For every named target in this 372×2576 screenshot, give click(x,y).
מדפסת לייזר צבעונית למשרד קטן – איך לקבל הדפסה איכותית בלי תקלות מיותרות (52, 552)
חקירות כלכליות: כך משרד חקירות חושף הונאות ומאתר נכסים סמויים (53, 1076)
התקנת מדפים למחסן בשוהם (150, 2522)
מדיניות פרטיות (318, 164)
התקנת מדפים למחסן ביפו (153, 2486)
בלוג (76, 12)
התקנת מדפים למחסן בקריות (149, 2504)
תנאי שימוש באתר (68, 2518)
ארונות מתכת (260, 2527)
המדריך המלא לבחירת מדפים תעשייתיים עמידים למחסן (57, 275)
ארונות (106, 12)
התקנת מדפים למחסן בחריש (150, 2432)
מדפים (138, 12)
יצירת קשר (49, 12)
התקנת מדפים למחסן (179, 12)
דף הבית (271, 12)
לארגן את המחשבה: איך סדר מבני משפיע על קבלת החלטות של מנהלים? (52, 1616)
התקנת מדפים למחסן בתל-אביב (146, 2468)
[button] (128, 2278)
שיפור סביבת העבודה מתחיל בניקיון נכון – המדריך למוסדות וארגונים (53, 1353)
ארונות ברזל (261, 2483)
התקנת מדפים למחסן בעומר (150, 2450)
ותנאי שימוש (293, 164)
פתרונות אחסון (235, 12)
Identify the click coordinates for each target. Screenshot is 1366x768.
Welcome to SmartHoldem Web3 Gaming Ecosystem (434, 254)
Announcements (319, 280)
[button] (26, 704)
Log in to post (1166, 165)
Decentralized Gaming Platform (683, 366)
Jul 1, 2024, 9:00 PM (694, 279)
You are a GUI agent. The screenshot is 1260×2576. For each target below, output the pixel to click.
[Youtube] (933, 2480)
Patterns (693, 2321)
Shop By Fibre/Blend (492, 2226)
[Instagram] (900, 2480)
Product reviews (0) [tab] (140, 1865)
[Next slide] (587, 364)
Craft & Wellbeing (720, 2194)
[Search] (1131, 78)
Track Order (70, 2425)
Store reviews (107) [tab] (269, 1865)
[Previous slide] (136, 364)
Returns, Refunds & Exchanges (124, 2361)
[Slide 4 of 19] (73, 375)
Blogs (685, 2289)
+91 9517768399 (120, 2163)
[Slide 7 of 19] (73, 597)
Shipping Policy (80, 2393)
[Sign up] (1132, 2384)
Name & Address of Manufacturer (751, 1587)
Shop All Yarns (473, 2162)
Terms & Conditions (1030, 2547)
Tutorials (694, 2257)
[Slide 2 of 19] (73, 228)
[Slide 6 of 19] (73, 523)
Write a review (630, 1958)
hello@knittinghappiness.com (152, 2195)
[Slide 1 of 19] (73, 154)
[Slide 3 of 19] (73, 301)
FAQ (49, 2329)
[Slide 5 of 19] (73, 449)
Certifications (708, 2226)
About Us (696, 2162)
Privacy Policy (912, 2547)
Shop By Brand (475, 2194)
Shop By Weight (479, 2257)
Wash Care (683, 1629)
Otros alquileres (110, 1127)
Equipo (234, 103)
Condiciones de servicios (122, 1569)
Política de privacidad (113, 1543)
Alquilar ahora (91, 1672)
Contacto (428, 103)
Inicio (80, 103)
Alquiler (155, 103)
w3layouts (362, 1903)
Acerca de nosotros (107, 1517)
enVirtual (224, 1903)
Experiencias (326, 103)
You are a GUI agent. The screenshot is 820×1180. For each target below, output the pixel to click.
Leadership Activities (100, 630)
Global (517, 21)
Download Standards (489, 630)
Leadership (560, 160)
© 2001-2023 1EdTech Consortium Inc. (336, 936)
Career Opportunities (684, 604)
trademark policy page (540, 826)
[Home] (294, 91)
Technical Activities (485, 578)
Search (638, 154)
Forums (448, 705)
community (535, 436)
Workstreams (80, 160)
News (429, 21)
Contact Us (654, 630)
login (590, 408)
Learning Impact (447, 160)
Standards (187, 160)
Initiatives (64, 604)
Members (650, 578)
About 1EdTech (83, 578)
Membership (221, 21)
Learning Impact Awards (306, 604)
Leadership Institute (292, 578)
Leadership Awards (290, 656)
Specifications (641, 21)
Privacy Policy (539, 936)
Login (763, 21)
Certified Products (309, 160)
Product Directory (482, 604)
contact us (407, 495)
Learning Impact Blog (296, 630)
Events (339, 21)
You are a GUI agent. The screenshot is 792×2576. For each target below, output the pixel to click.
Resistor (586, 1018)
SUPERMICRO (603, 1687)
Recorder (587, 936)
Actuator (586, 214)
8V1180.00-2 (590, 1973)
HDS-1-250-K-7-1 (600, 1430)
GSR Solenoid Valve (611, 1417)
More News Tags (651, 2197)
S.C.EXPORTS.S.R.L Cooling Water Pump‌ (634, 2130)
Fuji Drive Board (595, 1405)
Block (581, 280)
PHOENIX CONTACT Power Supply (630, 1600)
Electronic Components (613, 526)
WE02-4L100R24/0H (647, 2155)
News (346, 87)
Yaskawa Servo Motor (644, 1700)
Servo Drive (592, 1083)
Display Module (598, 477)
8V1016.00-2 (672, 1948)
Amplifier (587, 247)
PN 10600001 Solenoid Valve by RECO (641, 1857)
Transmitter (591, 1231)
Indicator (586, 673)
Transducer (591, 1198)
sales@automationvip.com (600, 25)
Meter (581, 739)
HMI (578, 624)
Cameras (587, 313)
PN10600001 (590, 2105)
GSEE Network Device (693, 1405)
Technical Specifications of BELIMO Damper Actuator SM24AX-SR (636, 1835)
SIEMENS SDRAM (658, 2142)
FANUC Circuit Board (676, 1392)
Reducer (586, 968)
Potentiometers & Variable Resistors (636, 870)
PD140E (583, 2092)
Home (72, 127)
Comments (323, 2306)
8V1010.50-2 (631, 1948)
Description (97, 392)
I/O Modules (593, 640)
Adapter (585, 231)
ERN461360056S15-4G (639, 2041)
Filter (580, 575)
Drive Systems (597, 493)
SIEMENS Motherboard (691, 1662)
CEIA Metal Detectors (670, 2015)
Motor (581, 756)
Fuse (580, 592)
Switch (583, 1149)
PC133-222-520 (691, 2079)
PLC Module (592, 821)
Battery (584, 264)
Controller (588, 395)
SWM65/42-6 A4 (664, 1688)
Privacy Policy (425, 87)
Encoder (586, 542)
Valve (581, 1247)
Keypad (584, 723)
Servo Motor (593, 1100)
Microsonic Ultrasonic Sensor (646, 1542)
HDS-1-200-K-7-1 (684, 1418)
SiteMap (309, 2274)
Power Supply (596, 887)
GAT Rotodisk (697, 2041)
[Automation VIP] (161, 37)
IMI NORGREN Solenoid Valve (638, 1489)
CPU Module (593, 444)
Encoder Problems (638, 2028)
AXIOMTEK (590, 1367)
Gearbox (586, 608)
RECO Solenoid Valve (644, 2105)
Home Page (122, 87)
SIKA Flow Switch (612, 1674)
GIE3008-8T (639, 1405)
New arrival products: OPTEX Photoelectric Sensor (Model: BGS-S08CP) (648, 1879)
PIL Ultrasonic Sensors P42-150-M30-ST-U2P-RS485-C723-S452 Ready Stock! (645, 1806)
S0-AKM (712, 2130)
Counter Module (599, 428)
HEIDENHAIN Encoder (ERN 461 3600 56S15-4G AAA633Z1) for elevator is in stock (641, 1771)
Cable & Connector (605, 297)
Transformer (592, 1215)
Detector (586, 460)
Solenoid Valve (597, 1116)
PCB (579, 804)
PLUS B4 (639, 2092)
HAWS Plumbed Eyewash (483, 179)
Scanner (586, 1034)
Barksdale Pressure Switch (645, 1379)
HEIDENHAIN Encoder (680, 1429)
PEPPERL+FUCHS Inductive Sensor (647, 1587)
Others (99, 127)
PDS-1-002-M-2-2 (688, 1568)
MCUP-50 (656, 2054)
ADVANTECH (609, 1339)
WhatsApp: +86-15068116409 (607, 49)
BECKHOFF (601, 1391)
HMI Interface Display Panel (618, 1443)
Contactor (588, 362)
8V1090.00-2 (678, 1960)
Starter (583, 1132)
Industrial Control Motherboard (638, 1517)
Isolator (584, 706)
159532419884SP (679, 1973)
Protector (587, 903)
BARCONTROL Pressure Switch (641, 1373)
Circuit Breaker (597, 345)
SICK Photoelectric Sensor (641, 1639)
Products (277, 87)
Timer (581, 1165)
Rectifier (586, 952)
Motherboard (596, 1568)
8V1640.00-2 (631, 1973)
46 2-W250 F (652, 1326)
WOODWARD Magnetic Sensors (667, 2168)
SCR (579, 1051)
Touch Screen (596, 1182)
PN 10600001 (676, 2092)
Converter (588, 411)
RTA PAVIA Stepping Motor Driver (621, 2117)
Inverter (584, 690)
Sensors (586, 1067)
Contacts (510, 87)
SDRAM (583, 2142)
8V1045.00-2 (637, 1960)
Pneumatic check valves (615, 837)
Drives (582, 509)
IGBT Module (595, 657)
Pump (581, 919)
----
Given the records above, reproduce precisely and only the lines between the line holding "Shop All Yarns (473, 2162)" and the line holding "News (346, 87)", inclusive.

**RESPONSE TO THIS TASK**
Shop All Yarns (473, 2162)
Terms & Conditions (1030, 2547)
Tutorials (694, 2257)
[Slide 2 of 19] (73, 228)
[Slide 6 of 19] (73, 523)
Write a review (630, 1958)
hello@knittinghappiness.com (152, 2195)
[Slide 1 of 19] (73, 154)
[Slide 3 of 19] (73, 301)
FAQ (49, 2329)
[Slide 5 of 19] (73, 449)
Certifications (708, 2226)
About Us (696, 2162)
Privacy Policy (912, 2547)
Shop By Brand (475, 2194)
Shop By Weight (479, 2257)
Wash Care (683, 1629)
Otros alquileres (110, 1127)
Equipo (234, 103)
Condiciones de servicios (122, 1569)
Política de privacidad (113, 1543)
Alquilar ahora (91, 1672)
Contacto (428, 103)
Inicio (80, 103)
Alquiler (155, 103)
w3layouts (362, 1903)
Acerca de nosotros (107, 1517)
enVirtual (224, 1903)
Experiencias (326, 103)
You are a GUI agent. The screenshot is 820×1180. For each target below, output the pixel to click.
Leadership Activities (100, 630)
Global (517, 21)
Download Standards (489, 630)
Leadership (560, 160)
© 2001-2023 1EdTech Consortium Inc. (336, 936)
Career Opportunities (684, 604)
trademark policy page (540, 826)
[Home] (294, 91)
Technical Activities (485, 578)
Search (638, 154)
Forums (448, 705)
community (535, 436)
Workstreams (80, 160)
News (429, 21)
Contact Us (654, 630)
login (590, 408)
Learning Impact (447, 160)
Standards (187, 160)
Initiatives (64, 604)
Members (650, 578)
About 1EdTech (83, 578)
Membership (221, 21)
Learning Impact Awards (306, 604)
Leadership Institute (292, 578)
Leadership Awards (290, 656)
Specifications (641, 21)
Privacy Policy (539, 936)
Login (763, 21)
Certified Products (309, 160)
Product Directory (482, 604)
contact us (407, 495)
Learning Impact Blog (296, 630)
Events (339, 21)
You are a GUI agent. The screenshot is 792×2576. For each target below, output the pixel to click.
Resistor (586, 1018)
SUPERMICRO (603, 1687)
Recorder (587, 936)
Actuator (586, 214)
8V1180.00-2 (590, 1973)
HDS-1-250-K-7-1 (600, 1430)
GSR Solenoid Valve (611, 1417)
More News Tags (651, 2197)
S.C.EXPORTS.S.R.L Cooling Water Pump‌ (634, 2130)
Fuji Drive Board (595, 1405)
Block (581, 280)
PHOENIX CONTACT Power Supply (630, 1600)
Electronic Components (613, 526)
WE02-4L100R24/0H (647, 2155)
News (346, 87)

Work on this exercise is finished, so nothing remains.